GOAL:
Print each of the following lines verbatim, from first to last.

─── SUPPLIED RECORDS ───

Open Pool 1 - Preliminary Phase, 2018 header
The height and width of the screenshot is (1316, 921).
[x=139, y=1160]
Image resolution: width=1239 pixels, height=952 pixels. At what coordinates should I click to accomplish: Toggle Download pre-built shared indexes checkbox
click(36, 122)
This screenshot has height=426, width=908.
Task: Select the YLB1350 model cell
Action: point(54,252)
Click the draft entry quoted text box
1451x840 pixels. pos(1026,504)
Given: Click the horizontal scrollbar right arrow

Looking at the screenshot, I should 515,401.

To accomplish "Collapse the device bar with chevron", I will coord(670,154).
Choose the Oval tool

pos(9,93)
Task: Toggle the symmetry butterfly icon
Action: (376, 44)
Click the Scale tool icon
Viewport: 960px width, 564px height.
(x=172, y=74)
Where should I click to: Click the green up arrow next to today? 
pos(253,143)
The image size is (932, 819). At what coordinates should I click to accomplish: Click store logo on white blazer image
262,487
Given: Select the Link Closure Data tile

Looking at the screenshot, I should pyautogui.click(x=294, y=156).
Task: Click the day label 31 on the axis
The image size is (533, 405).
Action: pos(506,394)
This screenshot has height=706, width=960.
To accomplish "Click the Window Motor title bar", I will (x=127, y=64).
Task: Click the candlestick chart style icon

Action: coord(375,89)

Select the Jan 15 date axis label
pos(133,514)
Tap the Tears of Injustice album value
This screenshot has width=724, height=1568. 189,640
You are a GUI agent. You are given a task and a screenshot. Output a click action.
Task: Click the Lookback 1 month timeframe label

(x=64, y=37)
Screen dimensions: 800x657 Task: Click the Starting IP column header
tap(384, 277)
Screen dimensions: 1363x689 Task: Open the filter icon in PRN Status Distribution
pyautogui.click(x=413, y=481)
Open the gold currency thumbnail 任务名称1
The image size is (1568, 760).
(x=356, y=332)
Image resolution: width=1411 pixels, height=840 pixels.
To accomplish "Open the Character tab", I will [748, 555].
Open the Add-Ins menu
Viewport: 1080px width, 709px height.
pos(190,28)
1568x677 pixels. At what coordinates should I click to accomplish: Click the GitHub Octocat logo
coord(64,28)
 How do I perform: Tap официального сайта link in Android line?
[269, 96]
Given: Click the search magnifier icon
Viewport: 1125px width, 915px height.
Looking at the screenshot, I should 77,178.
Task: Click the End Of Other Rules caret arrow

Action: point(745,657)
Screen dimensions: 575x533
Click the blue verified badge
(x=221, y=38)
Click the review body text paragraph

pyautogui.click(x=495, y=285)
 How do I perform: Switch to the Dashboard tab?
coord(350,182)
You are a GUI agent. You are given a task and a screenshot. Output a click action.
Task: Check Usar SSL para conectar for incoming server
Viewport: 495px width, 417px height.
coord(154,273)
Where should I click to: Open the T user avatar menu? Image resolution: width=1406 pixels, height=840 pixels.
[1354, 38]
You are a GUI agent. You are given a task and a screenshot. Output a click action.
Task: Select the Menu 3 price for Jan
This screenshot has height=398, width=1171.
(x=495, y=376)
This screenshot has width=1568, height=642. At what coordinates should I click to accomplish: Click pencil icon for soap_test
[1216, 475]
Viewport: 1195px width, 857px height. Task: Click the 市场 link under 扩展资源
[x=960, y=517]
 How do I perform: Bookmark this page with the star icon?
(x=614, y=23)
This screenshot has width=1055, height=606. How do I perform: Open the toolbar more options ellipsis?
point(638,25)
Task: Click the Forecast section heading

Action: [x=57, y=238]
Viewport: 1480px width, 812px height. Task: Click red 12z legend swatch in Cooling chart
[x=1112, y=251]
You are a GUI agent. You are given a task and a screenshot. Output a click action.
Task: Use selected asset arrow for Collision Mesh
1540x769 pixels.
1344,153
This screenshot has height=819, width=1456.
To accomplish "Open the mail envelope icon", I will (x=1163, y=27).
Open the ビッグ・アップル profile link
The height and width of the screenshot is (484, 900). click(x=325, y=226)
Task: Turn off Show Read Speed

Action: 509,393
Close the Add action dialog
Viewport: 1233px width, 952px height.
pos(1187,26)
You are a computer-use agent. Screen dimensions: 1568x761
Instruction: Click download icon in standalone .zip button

───

WORKED ANSWER:
Open Pool 1 - Preliminary Phase, 2018 header
The height and width of the screenshot is (1316, 921).
[x=139, y=1160]
Image resolution: width=1239 pixels, height=952 pixels. At what coordinates should I click to accomplish: Toggle Download pre-built shared indexes checkbox
click(36, 122)
This screenshot has height=426, width=908.
Task: Select the YLB1350 model cell
Action: point(54,252)
Click the draft entry quoted text box
1451x840 pixels. pos(1026,504)
Given: Click the horizontal scrollbar right arrow

Looking at the screenshot, I should 515,401.

To accomplish "Collapse the device bar with chevron", I will coord(670,154).
Choose the Oval tool

pos(9,93)
Task: Toggle the symmetry butterfly icon
Action: (376, 44)
Click the Scale tool icon
Viewport: 960px width, 564px height.
(x=172, y=74)
Where should I click to: Click the green up arrow next to today? 
pos(253,143)
The image size is (932, 819). At what coordinates should I click to accomplish: Click store logo on white blazer image
262,487
Given: Select the Link Closure Data tile

Looking at the screenshot, I should pyautogui.click(x=294, y=156).
Task: Click the day label 31 on the axis
The image size is (533, 405).
Action: pos(506,394)
This screenshot has height=706, width=960.
To accomplish "Click the Window Motor title bar", I will (x=127, y=64).
Task: Click the candlestick chart style icon

Action: coord(375,89)

Select the Jan 15 date axis label
pos(133,514)
Tap the Tears of Injustice album value
This screenshot has width=724, height=1568. 189,640
You are a GUI agent. You are given a task and a screenshot. Output a click action.
Task: Click the Lookback 1 month timeframe label

(x=64, y=37)
Screen dimensions: 800x657 Task: Click the Starting IP column header
tap(384, 277)
Screen dimensions: 1363x689 Task: Open the filter icon in PRN Status Distribution
pyautogui.click(x=413, y=481)
Open the gold currency thumbnail 任务名称1
The image size is (1568, 760).
(x=356, y=332)
Image resolution: width=1411 pixels, height=840 pixels.
To accomplish "Open the Character tab", I will [748, 555].
Open the Add-Ins menu
Viewport: 1080px width, 709px height.
pos(190,28)
1568x677 pixels. At what coordinates should I click to accomplish: Click the GitHub Octocat logo
coord(64,28)
 How do I perform: Tap официального сайта link in Android line?
[269, 96]
Given: Click the search magnifier icon
Viewport: 1125px width, 915px height.
Looking at the screenshot, I should 77,178.
Task: Click the End Of Other Rules caret arrow

Action: point(745,657)
Screen dimensions: 575x533
Click the blue verified badge
(x=221, y=38)
Click the review body text paragraph

pyautogui.click(x=495, y=285)
 How do I perform: Switch to the Dashboard tab?
coord(350,182)
You are a GUI agent. You are given a task and a screenshot. Output a click action.
Task: Check Usar SSL para conectar for incoming server
Viewport: 495px width, 417px height.
coord(154,273)
Where should I click to: Open the T user avatar menu? Image resolution: width=1406 pixels, height=840 pixels.
[1354, 38]
You are a GUI agent. You are given a task and a screenshot. Output a click action.
Task: Select the Menu 3 price for Jan
This screenshot has height=398, width=1171.
(x=495, y=376)
This screenshot has width=1568, height=642. At what coordinates should I click to accomplish: Click pencil icon for soap_test
[1216, 475]
Viewport: 1195px width, 857px height. Task: Click the 市场 link under 扩展资源
[x=960, y=517]
 How do I perform: Bookmark this page with the star icon?
(x=614, y=23)
This screenshot has width=1055, height=606. How do I perform: Open the toolbar more options ellipsis?
point(638,25)
Task: Click the Forecast section heading

Action: [x=57, y=238]
Viewport: 1480px width, 812px height. Task: Click red 12z legend swatch in Cooling chart
[x=1112, y=251]
You are a GUI agent. You are given a task and a screenshot. Output a click action.
Task: Use selected asset arrow for Collision Mesh
1540x769 pixels.
1344,153
This screenshot has height=819, width=1456.
To accomplish "Open the mail envelope icon", I will (x=1163, y=27).
Open the ビッグ・アップル profile link
The height and width of the screenshot is (484, 900). click(x=325, y=226)
Task: Turn off Show Read Speed

Action: 509,393
Close the Add action dialog
Viewport: 1233px width, 952px height.
pos(1187,26)
You are a computer-use agent. Screen dimensions: 1568x761
Instruction: Click download icon in standalone .zip button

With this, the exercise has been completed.